In this way, the power module 1 according to an embodiment of the present disclosure is manufactured by preparing the first ceramic substrate 100 being a spacer-integrated ceramic substrate, and the second ceramic substrate 200 being a lead frame-integrated ceramic substrate, and then bonding the first ceramic substrate 100 and the second ceramic substrate 200 together, so that the thickness of the lead frame 300 can be easily controlled during the assembly stage of the power module, and miniaturization is possible. In addition, the power module 1 according to an embodiment of the present disclosure has the advantage of being able to improve electrical characteristics through the lead frame 300 and increasing a heat dissipation effect.

In addition, since the first circuit pattern 122 on which the semiconductor chip c is mounted is connected to the lead frame 300 by the spacer 400 having thermal conductivity, heat generated from the semiconductor chip c is not only released to the first ceramic substrate 100, but also to the lead frame 300 and the second ceramic substrate 200, enabling quick heat dissipation.
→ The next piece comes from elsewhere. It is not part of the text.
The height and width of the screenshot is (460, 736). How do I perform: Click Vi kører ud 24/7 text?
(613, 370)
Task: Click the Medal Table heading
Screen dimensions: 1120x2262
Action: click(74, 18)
In addition, in the power module according to an embodiment of the present disclosure, the first circuit patterns 121 and 122 can be formed by etching the metal layer bonded to the first ceramic material 110, and the electrode pattern part 130 having a desired thickness can be formed by etching a part of the first circuit pattern 122 again. Since such an electrode pattern part 130 is integrated with the first circuit pattern 122, thereby improving the electrical conductivity and the resistance characteristics. In addition, since there is no need to bond to the electrode pattern part by soldering, sintering, etc., when the electrode pattern part is formed, a gap that may occur at a bonding surface during bonding can be minimized.
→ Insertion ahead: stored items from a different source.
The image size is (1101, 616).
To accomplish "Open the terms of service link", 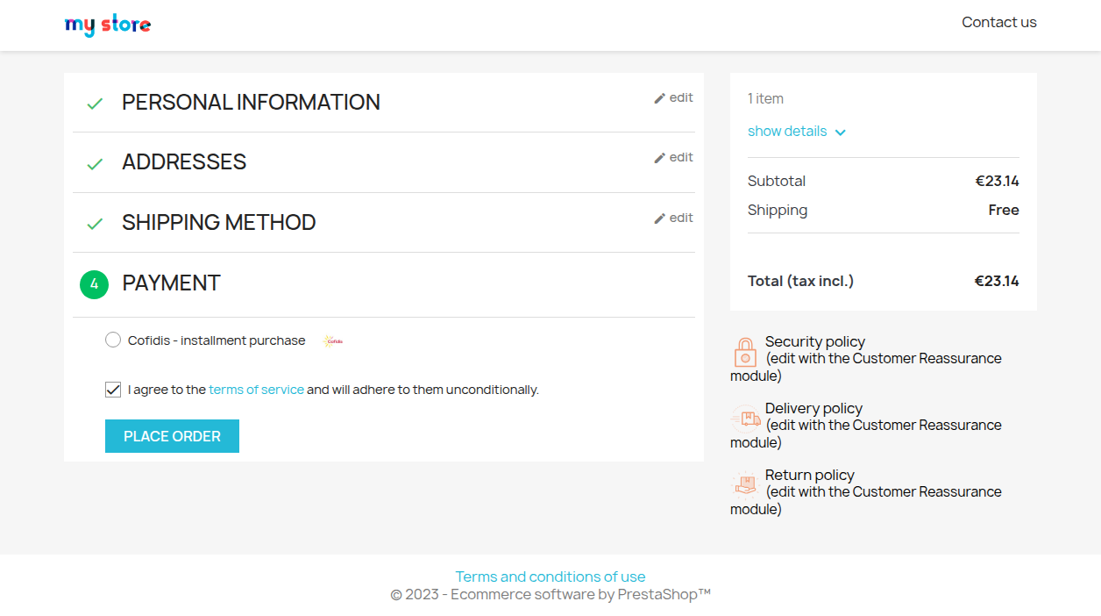I will pyautogui.click(x=256, y=390).
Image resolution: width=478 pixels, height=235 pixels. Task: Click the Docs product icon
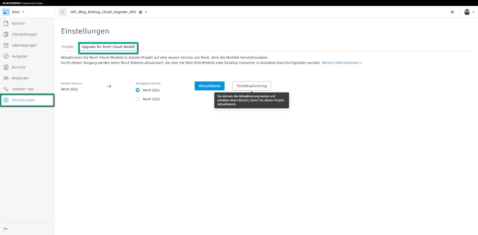pyautogui.click(x=6, y=11)
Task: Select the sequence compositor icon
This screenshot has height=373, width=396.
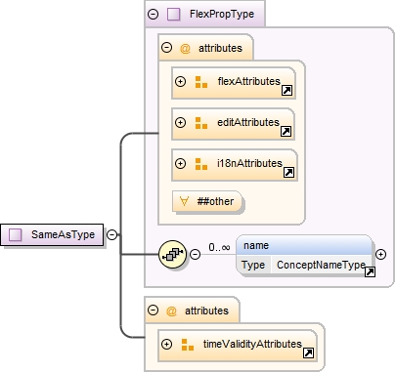Action: (x=173, y=255)
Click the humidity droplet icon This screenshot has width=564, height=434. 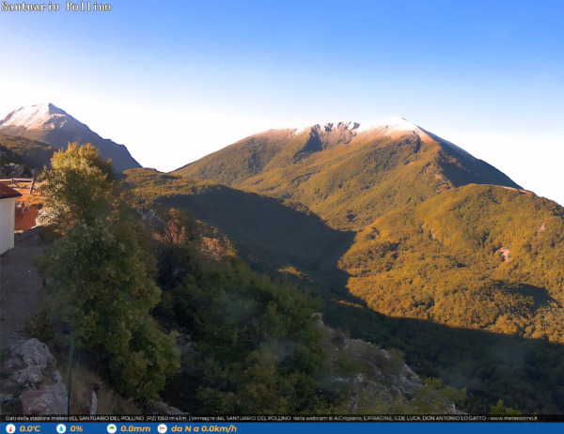(61, 428)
As described above, although several embodiments have been described, it is to be understood that the present disclosure may be modified in various ways. For example, proper results may be achieved although the above descriptions are performed in order different from that of the described method and/or the aforementioned components, such as the system, structure, device or apparatus, and circuit, are combined in a form different from that of the described method or rearranged with or supplemented by other components or equivalents. Accordingly, other implementations of the claims fall within the scope of the claims.